ОПИСАНИЕ ЗАДАНИЯ: Верните без изменений строки пунктов, начиная с самой первой и заканчивая строкой с "tap(1499, 366)", включая обе границы.

ВЫДЕРЖКА ИЗ ПУНКТОВ:
= = = = = = =
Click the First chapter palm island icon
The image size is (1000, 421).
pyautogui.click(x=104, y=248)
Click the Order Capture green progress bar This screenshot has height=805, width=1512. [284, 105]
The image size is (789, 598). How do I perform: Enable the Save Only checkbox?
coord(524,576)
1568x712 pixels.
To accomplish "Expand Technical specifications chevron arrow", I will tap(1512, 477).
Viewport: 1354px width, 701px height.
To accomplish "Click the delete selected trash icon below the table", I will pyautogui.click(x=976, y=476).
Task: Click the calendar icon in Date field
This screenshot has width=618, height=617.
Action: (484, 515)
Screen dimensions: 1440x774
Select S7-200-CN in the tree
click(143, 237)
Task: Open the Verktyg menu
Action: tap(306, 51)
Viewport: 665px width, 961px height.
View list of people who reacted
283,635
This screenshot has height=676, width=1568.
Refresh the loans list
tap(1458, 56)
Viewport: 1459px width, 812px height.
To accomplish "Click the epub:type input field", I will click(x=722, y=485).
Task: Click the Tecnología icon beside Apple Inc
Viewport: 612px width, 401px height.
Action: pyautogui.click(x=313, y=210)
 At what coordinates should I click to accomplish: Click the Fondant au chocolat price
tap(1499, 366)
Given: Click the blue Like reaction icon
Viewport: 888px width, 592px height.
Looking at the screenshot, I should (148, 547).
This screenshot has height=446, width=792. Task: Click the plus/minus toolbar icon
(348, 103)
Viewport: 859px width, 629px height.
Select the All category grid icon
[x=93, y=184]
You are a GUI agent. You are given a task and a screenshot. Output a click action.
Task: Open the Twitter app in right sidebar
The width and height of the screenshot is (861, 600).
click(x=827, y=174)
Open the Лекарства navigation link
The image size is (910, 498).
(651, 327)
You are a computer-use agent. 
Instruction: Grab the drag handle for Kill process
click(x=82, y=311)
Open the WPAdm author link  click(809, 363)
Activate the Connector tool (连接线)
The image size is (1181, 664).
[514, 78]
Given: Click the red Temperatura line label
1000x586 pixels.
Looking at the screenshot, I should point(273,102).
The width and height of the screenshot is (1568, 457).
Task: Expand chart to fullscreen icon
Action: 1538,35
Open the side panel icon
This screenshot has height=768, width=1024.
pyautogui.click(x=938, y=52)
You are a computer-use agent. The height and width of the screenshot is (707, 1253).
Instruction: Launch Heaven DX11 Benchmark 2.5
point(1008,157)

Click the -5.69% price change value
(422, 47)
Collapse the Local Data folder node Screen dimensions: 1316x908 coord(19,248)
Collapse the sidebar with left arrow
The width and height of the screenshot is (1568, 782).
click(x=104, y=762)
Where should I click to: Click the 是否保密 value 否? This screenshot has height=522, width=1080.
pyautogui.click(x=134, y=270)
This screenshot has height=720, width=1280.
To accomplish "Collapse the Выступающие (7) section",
= = = = = = =
ОТВЕТ К ЗАДАНИЮ:
Click the First chapter palm island icon
The image size is (1000, 421).
pyautogui.click(x=104, y=248)
Click the Order Capture green progress bar This screenshot has height=805, width=1512. [284, 105]
The image size is (789, 598). How do I perform: Enable the Save Only checkbox?
coord(524,576)
1568x712 pixels.
To accomplish "Expand Technical specifications chevron arrow", I will tap(1512, 477).
Viewport: 1354px width, 701px height.
To accomplish "Click the delete selected trash icon below the table", I will pyautogui.click(x=976, y=476).
Task: Click the calendar icon in Date field
This screenshot has width=618, height=617.
Action: (484, 515)
Screen dimensions: 1440x774
Select S7-200-CN in the tree
click(143, 237)
Task: Open the Verktyg menu
Action: tap(306, 51)
Viewport: 665px width, 961px height.
View list of people who reacted
283,635
This screenshot has height=676, width=1568.
Refresh the loans list
tap(1458, 56)
Viewport: 1459px width, 812px height.
To accomplish "Click the epub:type input field", I will click(x=722, y=485).
Task: Click the Tecnología icon beside Apple Inc
Viewport: 612px width, 401px height.
Action: pyautogui.click(x=313, y=210)
 At what coordinates should I click to accomplish: Click the Fondant au chocolat price
tap(1499, 366)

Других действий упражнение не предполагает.